Como una película en reversa y en cámara lenta, vio destellos de la primera vez que la habitó. Un apartamento de vista increíble, espacios abiertos, temperatura perfecta, momentos en familia, tardes con amigos, muebles con estilo, repisas con carros de colección, cuadros perfectamente alineados, iluminación sincronizada, olores a hogar, pero lo más importante: su intimidad. Recordó el día que compró esa cama vieja. Imaginó los niños que no nacieron orinando el colchón, las mujeres desconocidas que pasaron y no pasaron por ella, los tornillos que hicieron falta y sobraron al armarla, las tablas y las varillas sueltas, las infinitas lágrimas de las almohadas en su soledad, los silencios retumbantes de los domingos y las promesas perdidas, que se entrelazaron en noches que parecían no tener nuevos despertares.

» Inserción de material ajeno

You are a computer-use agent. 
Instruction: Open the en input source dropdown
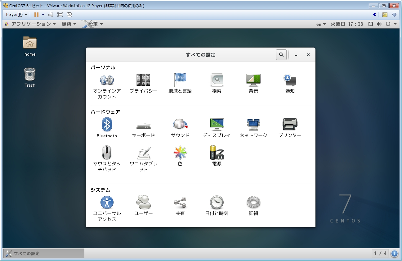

En es instante algo hizo que el aire cambiara de color y olor. Su mascota estaba orinando las tablas de la cama vieja. Esteban no sabía si reír o llorar. Fue así como ese momento recordó que la señora Lisa vivía a 10 cuadras en un edificio que tenía contenedores de basura públicos. Ese bombillo encendido y de lucidez ahora solucionaba las canas, la gastritis y el estrés de ese día. Así que se llenó de ganas, levantó cada una de las tablas de la cama vieja, con los orines del perro, los excrementos de paloma, los ácaros del tiempo y las malas vibras de la morsa de anteojos, montó y ató en la parte trasera de su auto las partes de la cama desbaratada. Salió como ladrón de banco, evadiendo los policías que prohiben el tránsito nocturno de basura y a las 10 cuadras, en el edificio de la señora Lisa, descargó en el contenedor todas las partes inservibles de su caja de Pandora, esas cosas que el tiempo ya debía llevarse. Por fin había botado la cama.
Al día siguiente, la señora Lisa debió reversar la multa, excusarse con el señor Esteban y comunicarle al dueño del apartamento que debía pagarle a su residente, 250 dólares por incumplimiento del contrato, por la solicitud de entrega inesperada del apartamento.
*Consigna día 2 del Cuarto Mundial de Escritura asignado por Luna Neuman: Escribir sobre una casa, sus objetos íntimos.